▸ Work required: Write out the listing word for word, from its first line through the line that contains "will pyautogui.click(x=936, y=839).".

^^^^^^^^^^^^^^^^

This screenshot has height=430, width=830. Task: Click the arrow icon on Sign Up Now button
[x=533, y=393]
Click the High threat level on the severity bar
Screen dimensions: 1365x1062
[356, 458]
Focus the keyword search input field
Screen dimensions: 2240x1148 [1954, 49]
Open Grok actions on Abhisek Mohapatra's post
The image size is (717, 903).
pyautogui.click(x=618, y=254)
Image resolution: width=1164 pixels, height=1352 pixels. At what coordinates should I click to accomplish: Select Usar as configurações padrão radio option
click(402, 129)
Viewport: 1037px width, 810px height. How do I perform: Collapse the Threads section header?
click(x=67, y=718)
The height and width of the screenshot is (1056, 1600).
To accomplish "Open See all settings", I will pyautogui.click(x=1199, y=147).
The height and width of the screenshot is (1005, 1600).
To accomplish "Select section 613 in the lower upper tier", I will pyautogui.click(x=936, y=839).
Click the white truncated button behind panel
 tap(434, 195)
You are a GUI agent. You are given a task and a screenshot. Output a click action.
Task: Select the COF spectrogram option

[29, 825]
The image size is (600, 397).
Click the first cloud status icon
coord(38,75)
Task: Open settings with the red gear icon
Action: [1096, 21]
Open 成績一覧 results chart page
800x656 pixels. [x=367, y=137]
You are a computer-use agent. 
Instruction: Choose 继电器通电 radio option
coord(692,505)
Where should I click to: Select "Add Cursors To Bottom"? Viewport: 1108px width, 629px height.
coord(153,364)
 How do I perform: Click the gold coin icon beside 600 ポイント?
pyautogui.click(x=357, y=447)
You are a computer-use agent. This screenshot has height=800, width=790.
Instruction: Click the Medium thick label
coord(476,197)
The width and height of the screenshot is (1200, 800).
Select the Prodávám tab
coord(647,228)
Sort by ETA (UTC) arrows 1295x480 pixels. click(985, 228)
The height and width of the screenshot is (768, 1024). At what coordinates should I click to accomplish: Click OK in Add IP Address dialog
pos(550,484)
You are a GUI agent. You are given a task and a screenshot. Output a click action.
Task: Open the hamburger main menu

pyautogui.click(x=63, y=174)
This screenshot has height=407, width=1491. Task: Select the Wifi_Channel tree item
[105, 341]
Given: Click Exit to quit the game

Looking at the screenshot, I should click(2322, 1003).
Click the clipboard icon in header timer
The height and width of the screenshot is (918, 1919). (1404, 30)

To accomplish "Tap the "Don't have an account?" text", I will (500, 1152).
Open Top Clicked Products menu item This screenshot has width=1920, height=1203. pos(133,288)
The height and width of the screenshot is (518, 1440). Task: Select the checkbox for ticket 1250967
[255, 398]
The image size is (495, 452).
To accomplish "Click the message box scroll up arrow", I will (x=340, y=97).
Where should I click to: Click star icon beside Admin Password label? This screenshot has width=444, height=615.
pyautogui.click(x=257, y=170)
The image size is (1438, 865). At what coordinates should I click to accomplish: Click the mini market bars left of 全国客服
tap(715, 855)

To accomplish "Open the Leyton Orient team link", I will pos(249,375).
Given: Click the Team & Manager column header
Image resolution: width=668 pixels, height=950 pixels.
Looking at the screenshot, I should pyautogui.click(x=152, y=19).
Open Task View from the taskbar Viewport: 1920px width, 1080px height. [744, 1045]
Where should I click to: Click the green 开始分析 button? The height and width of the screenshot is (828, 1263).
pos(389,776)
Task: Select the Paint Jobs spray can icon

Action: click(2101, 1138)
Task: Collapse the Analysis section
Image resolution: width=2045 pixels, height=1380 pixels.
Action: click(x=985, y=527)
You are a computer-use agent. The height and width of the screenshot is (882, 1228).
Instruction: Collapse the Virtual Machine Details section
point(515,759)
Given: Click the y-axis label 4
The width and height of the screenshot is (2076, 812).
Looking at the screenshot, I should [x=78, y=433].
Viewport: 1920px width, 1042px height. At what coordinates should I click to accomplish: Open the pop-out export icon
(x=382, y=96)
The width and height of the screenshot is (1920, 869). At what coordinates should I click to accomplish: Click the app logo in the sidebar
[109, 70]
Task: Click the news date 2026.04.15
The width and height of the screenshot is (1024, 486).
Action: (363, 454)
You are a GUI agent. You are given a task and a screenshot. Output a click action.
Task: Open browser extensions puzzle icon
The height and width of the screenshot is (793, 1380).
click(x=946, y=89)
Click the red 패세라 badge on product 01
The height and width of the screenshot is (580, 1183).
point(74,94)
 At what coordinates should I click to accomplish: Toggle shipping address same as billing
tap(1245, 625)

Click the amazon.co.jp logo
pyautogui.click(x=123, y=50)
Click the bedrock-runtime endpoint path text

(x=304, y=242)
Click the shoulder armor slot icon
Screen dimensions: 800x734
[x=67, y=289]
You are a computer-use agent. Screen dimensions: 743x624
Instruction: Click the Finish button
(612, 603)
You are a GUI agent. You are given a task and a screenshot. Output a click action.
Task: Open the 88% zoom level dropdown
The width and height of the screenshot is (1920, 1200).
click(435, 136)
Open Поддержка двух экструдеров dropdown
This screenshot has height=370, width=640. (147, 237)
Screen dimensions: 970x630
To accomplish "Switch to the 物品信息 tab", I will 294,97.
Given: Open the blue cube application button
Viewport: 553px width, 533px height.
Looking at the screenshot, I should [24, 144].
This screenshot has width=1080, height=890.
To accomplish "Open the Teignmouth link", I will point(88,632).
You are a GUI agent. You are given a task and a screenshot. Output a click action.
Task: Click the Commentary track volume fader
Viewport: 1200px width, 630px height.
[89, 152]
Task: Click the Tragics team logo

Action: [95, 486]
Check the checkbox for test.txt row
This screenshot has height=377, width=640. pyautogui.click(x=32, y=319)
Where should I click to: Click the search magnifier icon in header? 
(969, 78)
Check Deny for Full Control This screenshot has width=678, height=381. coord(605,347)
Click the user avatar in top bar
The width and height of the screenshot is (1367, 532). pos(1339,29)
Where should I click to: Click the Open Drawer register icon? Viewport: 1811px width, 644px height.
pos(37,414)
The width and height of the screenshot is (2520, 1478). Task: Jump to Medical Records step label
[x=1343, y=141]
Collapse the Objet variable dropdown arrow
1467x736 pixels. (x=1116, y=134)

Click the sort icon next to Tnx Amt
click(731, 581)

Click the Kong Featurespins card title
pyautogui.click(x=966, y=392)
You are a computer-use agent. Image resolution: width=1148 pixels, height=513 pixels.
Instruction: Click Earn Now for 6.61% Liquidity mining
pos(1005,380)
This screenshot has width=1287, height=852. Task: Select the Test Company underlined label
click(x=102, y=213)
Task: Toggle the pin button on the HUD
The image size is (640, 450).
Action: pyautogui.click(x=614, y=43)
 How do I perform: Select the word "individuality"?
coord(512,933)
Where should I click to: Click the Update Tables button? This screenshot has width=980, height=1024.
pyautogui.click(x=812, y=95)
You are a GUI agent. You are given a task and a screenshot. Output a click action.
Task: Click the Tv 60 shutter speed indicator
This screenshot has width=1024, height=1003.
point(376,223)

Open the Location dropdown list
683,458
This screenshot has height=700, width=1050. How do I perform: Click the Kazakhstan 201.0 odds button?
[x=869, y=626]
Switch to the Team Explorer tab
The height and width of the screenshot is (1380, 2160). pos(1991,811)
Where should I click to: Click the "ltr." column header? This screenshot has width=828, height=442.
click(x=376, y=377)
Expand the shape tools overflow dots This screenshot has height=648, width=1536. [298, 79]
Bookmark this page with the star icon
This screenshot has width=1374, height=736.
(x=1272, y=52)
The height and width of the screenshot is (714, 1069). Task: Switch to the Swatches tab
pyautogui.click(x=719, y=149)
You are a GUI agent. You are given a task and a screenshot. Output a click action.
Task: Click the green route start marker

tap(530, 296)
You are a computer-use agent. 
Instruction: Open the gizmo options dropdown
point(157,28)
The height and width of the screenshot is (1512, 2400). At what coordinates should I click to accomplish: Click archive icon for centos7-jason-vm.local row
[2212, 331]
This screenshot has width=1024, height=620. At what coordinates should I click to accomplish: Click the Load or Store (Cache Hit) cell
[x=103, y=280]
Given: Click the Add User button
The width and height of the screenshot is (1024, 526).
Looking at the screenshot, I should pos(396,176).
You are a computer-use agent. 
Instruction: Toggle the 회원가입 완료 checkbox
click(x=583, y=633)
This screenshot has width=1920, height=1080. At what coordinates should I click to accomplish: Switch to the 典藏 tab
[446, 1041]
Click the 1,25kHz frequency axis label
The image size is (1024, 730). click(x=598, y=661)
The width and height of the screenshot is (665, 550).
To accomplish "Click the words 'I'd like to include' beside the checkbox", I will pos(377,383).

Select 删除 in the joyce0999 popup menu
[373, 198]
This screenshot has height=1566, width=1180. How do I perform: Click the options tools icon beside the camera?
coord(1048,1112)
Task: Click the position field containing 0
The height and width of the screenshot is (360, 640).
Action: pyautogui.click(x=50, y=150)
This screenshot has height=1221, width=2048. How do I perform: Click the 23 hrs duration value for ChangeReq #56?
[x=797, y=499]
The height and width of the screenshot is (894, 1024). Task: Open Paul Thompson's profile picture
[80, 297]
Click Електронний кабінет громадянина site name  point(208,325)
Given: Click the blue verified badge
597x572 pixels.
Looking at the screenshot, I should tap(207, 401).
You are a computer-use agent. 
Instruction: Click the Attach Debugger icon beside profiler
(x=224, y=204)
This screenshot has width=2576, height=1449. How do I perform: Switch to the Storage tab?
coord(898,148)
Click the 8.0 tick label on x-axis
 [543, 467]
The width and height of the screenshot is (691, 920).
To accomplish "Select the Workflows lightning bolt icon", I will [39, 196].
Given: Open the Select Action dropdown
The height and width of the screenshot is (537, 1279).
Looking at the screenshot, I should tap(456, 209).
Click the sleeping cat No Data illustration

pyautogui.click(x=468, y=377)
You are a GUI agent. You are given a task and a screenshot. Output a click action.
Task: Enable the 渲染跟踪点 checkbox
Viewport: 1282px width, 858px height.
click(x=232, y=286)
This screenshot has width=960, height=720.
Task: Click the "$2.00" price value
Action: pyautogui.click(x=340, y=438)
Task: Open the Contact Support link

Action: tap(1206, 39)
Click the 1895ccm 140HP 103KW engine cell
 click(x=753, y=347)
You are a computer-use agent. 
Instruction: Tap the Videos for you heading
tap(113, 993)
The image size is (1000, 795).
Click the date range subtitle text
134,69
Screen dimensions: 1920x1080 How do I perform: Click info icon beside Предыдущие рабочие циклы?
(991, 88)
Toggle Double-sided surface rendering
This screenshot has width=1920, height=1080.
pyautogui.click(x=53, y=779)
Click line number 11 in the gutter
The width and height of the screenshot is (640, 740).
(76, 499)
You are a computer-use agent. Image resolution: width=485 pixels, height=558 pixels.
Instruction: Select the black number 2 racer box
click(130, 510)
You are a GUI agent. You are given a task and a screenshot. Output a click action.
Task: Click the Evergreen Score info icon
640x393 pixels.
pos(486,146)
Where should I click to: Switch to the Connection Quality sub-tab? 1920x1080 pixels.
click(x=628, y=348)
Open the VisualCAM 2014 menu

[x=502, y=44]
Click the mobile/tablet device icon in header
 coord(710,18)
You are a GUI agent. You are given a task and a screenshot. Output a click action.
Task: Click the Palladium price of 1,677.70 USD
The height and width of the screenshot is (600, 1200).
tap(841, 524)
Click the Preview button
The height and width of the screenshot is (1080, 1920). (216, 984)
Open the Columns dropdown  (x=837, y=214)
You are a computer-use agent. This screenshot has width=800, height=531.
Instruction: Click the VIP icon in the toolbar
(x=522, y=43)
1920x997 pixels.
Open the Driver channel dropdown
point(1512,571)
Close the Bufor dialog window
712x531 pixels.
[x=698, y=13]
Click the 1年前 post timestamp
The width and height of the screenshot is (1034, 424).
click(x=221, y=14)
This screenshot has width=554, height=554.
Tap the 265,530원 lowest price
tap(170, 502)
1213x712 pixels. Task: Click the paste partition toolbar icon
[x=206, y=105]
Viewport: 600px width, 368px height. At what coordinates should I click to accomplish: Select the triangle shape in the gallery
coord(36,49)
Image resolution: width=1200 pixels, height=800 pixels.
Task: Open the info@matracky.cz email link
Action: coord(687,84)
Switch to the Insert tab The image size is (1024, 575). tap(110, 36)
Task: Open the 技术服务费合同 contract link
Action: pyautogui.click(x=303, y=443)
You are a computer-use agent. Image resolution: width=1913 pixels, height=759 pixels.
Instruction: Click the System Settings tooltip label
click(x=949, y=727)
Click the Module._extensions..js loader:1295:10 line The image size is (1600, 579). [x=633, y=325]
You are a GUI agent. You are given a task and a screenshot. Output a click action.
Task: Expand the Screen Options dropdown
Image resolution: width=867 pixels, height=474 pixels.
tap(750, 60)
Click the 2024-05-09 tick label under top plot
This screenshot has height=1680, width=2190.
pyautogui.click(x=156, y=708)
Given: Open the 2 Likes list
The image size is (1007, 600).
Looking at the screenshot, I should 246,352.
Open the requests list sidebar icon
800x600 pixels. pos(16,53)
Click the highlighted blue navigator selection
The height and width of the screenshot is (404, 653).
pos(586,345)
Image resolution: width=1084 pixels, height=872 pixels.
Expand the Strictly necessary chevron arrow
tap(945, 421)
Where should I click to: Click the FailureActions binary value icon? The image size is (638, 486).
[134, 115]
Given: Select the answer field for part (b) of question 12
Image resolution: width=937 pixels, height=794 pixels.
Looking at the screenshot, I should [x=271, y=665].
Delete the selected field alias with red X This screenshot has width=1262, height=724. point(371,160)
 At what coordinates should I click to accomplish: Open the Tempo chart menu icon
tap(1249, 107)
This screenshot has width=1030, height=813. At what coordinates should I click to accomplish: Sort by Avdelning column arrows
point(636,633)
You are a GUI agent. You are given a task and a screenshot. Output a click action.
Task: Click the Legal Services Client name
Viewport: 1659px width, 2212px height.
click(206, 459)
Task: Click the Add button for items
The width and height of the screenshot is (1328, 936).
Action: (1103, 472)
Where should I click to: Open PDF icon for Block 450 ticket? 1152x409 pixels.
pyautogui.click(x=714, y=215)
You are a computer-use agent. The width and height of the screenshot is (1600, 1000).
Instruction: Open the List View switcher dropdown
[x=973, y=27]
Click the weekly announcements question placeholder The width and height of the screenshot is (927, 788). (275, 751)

^^^^^^^^^^^^^^^^

▸ Full answer:
This screenshot has height=430, width=830. Task: Click the arrow icon on Sign Up Now button
[x=533, y=393]
Click the High threat level on the severity bar
Screen dimensions: 1365x1062
[356, 458]
Focus the keyword search input field
Screen dimensions: 2240x1148 [1954, 49]
Open Grok actions on Abhisek Mohapatra's post
The image size is (717, 903).
pyautogui.click(x=618, y=254)
Image resolution: width=1164 pixels, height=1352 pixels. At what coordinates should I click to accomplish: Select Usar as configurações padrão radio option
click(402, 129)
Viewport: 1037px width, 810px height. How do I perform: Collapse the Threads section header?
click(x=67, y=718)
The height and width of the screenshot is (1056, 1600).
To accomplish "Open See all settings", I will pyautogui.click(x=1199, y=147).
The height and width of the screenshot is (1005, 1600).
To accomplish "Select section 613 in the lower upper tier", I will pyautogui.click(x=936, y=839).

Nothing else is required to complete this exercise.